In our example above, your client’s previous equipment and building material (the glass window) were no longer up to code or to the landlord’s bylaws. Your client’s insurance only covered the replacement cost of the original equipment and the original window, not the up-to-code-and-bylaw versions. This means that without a bylaw endorsement, your client is on the hook for the difference between the original equipment cost and the up-to-code-and-bylaw version. A bylaw endorsement does not apply to the contents in a premises; it only applies to tenant improvements that arise out of repairs and replacement.

What should you do?

The first misstep was not referring your client to a fully qualified insurance consultant or broker before the offer to lease was signed. You also failed to encourage your client to send his current broker the full lease. Why? The reason is perfectly demonstrated in this case; the tenant may have agreed to a variety of terms not included in the insurance clauses that affect the type of insurance required. For example, your client agreed to the bylaws that required him to install equipment and fixtures according to standards set by the landlord. A quick fax, email or scan to his broker would have solved this issue and ensured he received the correct coverage.

Another misstep was your assumption that an “all risks” policy protects an insured against every type of risk. All risks policies only cover losses that aren’t excluded in the policy. A few of the typical exclusions are flood, volcanic eruption and tidal waves, for example. Bylaw endorsements are also not covered under all risks policies.

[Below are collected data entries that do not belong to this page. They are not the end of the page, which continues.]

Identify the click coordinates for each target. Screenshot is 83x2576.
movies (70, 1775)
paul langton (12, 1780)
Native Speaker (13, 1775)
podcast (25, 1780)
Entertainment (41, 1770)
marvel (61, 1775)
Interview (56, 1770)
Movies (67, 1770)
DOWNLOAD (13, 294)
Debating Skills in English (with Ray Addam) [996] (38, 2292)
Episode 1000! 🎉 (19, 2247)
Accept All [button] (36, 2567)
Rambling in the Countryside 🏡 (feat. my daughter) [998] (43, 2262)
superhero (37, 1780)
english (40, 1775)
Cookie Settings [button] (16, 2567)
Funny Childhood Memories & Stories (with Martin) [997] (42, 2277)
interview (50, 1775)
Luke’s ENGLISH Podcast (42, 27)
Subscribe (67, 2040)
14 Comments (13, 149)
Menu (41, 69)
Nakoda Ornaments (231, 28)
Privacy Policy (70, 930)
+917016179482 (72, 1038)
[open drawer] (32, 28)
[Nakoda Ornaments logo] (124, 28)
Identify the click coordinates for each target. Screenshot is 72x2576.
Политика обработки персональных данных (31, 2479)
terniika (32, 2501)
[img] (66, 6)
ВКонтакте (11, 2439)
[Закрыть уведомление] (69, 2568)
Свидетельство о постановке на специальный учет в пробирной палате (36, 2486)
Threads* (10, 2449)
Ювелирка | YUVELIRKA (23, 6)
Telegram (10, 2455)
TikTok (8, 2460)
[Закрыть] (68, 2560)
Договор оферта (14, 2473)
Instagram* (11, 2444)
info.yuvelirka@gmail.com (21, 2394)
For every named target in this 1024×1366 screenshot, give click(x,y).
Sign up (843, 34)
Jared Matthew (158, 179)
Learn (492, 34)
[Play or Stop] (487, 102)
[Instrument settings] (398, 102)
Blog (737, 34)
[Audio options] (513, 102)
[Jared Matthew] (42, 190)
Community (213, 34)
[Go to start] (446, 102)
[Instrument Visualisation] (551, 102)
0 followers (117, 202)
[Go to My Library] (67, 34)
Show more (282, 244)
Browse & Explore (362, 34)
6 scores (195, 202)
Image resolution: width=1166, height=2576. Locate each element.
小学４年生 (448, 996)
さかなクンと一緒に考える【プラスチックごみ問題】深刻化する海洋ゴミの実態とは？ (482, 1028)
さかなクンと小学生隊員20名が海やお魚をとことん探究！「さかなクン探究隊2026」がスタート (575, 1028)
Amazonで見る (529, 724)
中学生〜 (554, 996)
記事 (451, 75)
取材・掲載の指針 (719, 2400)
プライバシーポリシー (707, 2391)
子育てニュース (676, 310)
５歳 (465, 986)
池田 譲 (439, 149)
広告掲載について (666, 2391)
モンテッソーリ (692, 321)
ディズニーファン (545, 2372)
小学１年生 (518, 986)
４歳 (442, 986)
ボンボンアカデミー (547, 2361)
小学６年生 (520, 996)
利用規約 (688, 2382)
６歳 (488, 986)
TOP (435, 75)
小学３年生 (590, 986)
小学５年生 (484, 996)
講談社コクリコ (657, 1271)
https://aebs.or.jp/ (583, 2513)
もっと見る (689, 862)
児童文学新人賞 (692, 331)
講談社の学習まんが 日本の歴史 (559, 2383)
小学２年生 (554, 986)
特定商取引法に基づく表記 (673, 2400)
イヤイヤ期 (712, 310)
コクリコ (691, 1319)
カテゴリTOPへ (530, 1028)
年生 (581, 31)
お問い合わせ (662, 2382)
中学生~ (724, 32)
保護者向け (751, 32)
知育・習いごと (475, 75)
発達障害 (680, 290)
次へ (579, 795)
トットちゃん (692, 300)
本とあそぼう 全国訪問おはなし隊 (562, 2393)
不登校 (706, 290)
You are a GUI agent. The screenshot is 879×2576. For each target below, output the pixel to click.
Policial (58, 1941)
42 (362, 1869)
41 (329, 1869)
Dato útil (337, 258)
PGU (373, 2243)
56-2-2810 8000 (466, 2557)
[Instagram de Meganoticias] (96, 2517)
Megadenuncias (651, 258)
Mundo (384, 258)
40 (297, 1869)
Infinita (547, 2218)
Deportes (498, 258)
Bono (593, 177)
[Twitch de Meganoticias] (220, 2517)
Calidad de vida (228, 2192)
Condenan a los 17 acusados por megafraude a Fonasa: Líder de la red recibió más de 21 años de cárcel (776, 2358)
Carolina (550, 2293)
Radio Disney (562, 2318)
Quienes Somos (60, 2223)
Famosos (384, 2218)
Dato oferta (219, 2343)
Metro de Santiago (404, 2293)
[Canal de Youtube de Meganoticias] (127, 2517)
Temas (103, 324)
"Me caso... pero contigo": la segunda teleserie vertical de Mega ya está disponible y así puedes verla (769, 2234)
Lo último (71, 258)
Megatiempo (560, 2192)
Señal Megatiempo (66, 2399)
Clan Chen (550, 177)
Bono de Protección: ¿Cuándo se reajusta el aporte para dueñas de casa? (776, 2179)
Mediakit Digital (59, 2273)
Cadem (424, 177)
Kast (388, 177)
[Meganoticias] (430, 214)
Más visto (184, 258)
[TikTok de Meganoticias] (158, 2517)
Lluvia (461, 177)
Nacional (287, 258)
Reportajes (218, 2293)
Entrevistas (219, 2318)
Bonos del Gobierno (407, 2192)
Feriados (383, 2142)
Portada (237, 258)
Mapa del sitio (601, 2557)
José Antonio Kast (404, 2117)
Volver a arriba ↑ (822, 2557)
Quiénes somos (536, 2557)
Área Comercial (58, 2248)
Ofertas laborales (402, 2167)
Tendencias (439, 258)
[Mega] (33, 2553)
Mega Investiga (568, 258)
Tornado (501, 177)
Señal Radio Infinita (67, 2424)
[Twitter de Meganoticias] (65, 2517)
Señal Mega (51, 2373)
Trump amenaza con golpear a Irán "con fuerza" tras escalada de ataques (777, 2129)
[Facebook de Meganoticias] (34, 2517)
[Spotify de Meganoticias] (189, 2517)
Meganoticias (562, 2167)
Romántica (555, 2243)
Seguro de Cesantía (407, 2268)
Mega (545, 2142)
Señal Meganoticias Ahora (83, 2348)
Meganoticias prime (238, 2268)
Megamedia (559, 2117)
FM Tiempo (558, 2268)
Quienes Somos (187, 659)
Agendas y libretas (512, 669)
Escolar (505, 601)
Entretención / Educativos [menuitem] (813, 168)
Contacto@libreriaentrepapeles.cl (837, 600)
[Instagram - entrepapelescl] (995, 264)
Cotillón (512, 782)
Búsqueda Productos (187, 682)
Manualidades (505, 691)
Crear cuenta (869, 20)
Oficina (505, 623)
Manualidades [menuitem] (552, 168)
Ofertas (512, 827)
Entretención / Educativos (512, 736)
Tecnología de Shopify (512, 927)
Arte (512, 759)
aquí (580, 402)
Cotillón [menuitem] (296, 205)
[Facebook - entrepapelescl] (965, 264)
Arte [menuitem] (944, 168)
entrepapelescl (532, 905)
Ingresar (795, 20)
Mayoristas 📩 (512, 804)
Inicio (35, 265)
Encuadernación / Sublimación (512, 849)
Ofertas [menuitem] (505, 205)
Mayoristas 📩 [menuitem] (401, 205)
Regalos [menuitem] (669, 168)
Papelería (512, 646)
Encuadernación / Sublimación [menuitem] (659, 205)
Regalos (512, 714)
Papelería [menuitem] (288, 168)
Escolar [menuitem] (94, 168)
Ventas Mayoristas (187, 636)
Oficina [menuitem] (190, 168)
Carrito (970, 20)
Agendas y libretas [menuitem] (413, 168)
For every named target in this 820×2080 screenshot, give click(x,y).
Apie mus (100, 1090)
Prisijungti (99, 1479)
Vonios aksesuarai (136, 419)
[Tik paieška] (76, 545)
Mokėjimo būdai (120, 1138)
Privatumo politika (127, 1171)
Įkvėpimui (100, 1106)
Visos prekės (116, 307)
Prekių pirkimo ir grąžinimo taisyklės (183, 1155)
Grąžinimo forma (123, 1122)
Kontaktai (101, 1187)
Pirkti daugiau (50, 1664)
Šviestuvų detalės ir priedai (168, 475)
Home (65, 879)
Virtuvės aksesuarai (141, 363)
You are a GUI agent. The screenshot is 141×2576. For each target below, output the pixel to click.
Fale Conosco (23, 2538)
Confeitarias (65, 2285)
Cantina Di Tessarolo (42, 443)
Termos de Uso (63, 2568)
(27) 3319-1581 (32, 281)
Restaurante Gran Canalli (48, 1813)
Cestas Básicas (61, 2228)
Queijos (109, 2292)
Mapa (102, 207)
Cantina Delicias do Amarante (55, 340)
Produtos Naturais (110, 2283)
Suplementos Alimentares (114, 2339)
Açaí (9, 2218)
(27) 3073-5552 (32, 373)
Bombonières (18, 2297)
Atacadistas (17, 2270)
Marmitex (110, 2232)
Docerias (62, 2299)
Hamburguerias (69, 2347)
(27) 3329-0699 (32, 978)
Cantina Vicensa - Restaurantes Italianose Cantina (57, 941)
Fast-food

The next time you come across an insurance clause, advise your client of these hidden dangers. Review the insurance clause in detail and highlight key terms such as minimum insurance obligations, the type of coverage required and who must be named as an insured or loss payee (another complicated matter for a future article). Be sure to then send this to an insurance consultant or broker even if it slows the process. This cautious approach to insurance clauses will ensure your reputation stays intact and that referrals come your way.

This article offers general comments on legal issues and developments of concern to business organizations and individuals and is not intended to provide legal opinions. Readers should seek professional legal advice on the particular issues that concern.